Unpooled Accelerated Failure Time Model

buckeye17 · November 23, 2024, 4:58am

Well, I spoke too soon. I assumed that if the sampler started then the model was valid. It turns out that the above model only produces an error once the sampler finishes running. Here’s the error message:

ValueError: conflicting sizes for dimension 'groups_flat': length 1354 on the data but length 3770 on coordinate 'groups_flat'

ricardoV94 · November 24, 2024, 3:27pm

instead of doing shape.eval(), do eval().shape. The first can hide shape errors, the second won’t

buckeye17 · November 25, 2024, 4:07pm

The models defined above will yield (3770, 3770) for reg[:, group_idx].eval().shape and yield (3770, 5) for aft_model["reg"].eval().shape. I don’t understand why they produce different results. Again (3770, 5) makes sense to me, so it seems reg[:, group_idx].eval().shape is not a helpful evaluation.

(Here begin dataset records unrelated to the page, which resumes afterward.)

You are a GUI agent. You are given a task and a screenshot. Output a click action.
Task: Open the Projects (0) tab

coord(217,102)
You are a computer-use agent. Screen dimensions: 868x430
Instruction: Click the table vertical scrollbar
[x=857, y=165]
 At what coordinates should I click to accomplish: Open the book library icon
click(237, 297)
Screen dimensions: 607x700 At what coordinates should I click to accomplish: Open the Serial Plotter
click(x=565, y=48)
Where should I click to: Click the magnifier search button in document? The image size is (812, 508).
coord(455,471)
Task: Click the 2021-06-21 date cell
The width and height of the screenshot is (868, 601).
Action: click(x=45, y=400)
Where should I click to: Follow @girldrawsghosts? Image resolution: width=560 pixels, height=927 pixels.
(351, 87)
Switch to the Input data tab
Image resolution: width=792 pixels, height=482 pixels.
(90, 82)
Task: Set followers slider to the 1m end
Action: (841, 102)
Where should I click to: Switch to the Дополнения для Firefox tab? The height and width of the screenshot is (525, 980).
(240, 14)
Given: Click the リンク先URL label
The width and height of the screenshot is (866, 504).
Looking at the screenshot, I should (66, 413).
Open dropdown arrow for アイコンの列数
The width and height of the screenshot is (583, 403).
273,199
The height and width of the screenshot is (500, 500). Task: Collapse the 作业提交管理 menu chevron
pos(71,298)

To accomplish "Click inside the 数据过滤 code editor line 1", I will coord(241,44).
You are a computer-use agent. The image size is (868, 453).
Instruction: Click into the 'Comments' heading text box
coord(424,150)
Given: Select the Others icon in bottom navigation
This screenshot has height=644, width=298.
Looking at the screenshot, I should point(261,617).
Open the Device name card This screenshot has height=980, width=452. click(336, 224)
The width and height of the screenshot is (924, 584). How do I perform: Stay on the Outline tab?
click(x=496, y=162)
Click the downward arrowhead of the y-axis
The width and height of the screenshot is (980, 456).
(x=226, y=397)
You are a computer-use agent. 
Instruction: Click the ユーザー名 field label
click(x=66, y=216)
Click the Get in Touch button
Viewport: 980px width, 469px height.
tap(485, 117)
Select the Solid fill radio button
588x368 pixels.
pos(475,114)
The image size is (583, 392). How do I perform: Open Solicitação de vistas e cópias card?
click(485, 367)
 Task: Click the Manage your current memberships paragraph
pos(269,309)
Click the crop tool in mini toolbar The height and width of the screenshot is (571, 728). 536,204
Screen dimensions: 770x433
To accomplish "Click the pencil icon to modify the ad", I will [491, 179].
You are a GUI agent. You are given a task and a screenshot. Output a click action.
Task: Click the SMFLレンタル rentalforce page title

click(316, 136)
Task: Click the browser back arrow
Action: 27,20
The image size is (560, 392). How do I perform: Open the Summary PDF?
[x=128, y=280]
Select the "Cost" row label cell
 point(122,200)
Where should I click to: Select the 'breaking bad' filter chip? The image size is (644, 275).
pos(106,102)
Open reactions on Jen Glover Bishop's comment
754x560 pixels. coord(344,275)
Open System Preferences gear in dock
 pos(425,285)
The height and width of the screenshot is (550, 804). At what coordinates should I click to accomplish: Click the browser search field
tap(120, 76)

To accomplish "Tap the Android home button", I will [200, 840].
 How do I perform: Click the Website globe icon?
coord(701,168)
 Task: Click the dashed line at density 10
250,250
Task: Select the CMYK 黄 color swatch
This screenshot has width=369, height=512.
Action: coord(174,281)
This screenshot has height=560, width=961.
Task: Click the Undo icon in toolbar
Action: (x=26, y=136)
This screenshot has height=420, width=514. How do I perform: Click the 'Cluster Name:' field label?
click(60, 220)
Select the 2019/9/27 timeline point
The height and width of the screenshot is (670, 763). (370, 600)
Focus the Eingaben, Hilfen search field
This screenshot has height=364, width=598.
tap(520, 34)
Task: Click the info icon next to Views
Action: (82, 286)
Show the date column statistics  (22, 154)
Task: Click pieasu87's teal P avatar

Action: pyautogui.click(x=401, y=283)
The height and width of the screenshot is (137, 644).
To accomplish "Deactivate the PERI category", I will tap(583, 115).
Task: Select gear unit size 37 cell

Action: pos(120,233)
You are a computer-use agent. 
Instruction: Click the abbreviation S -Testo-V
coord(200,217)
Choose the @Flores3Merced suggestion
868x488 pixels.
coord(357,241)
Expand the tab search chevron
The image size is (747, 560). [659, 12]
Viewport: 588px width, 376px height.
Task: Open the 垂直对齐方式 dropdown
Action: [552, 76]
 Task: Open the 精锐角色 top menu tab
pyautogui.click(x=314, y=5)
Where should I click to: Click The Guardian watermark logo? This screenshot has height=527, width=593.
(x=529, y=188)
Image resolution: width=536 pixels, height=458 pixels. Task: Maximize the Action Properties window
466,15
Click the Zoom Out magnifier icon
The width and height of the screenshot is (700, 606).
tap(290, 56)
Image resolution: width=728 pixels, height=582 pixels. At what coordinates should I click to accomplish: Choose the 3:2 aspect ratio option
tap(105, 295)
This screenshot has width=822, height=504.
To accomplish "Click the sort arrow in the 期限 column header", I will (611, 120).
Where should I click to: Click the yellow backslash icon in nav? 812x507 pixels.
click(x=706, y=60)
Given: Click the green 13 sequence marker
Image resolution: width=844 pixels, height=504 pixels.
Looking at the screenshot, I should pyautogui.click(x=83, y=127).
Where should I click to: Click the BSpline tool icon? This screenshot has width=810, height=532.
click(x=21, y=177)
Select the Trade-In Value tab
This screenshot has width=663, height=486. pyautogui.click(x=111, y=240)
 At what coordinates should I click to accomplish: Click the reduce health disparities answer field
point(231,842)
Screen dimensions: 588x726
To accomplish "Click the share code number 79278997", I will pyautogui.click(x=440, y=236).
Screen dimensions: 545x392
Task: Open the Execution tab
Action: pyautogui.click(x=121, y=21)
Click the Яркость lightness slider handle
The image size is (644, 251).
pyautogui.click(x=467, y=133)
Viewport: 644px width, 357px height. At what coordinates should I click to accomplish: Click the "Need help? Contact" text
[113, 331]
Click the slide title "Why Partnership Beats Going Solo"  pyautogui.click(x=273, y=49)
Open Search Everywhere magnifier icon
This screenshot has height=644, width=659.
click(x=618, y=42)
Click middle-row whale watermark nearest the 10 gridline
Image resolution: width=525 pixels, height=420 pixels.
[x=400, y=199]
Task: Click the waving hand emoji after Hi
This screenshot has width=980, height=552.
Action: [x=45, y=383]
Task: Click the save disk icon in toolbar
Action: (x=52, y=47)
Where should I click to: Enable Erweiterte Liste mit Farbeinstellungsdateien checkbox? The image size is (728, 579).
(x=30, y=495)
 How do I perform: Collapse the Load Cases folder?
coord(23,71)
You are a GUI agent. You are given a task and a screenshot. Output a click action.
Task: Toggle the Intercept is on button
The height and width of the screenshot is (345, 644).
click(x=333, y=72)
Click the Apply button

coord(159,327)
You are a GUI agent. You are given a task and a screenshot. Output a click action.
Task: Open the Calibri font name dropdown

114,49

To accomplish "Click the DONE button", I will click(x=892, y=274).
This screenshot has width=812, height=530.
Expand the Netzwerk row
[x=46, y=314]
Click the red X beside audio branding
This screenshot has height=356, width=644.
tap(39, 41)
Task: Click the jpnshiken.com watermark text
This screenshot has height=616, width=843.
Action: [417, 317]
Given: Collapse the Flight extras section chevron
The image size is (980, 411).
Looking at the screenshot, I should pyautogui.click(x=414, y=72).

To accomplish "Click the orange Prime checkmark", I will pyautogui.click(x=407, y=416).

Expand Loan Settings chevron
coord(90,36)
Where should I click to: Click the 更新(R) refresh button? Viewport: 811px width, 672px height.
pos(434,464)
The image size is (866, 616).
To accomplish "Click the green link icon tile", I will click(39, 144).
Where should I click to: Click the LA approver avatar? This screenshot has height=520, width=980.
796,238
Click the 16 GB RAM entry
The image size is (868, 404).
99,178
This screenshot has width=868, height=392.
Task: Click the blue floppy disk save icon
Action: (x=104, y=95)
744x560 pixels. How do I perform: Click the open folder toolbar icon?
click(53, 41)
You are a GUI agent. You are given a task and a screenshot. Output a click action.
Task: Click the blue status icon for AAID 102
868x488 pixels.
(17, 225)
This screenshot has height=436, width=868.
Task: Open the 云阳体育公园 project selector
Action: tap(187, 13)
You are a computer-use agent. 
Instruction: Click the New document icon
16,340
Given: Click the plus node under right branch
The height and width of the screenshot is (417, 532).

I’m happy to say that I figured out how to fix the latest error. I verified that the model is now able to do all forms of prior & posterior MCMC sampling. The fix came by splitting the groups_flat dimension into two dimensions named groups_cens_flat & groups_uncens_flat.

Here’s the final model:

intervals = np.arange(12)
n_groups = 5
unique_groups = list(range(n_groups))
group_values = np.random.randint(n_groups, size=retention_df.shape[0])
group_idx = pd.Categorical(group_values, categories=unique_groups).codes
cens = [i for i, x in enumerate(retention_df.left) if x == 0.0]
uncens = [i for i, x in enumerate(retention_df.left) if x == 1.0]
coords = {
    "intervals": intervals,
    "groups": unique_groups,
    "groups_cens_flat": group_values[cens],
    "groups_uncens_flat": group_values[uncens],
    "preds": [
        "sentiment",
        "intention",
        "Male",
        "Low",
        "Medium",
        "Finance",
        "Health",
        "Law",
        "Public/Government",
        "Sales/Marketing",
    ],
}

X = retention_df[
    [
        "sentiment",
        "intention",
        "Male",
        "Low",
        "Medium",
        "Finance",
        "Health",
        "Law",
        "Public/Government",
        "Sales/Marketing",
    ]
].copy()
y = retention_df["month"].values


def weibull_lccdf(x, alpha, beta):
    """Log complementary cdf of Weibull distribution."""
    return -((x / beta) ** alpha)

with pm.Model(coords=coords, check_bounds=False) as aft_model:
    X_data = pm.MutableData("X_data_obs", X)
    beta = pm.Normal("beta", 0.0, 1, dims="preds")
    mu = pm.Normal("mu", 0, 1, dims="groups")
    s = pm.HalfNormal("s", 5.0, dims="groups")
    eta = pm.Deterministic("eta", pm.math.dot(beta, X_data.T))
    reg = pm.Deterministic("reg", pt.exp(-(mu[None, :] + eta[:, None]) / s[None, :]))
    y_obs = pm.Weibull(
        "y_obs",
        beta=reg[uncens, group_idx[uncens]],
        alpha=s[group_idx[uncens]],
        observed=y[uncens],
        dims="groups_uncens_flat"
    )
    y_cens = pm.Potential(
        "y_cens",
        weibull_lccdf(y[cens], alpha=s[group_idx[cens]], beta=reg[cens, group_idx[cens]]),
        dims="groups_cens_flat"
    )
    
    idata = pm.sample_prior_predictive()
    idata.extend(pm.sample())
    idata.extend(pm.sample_posterior_predictive(idata))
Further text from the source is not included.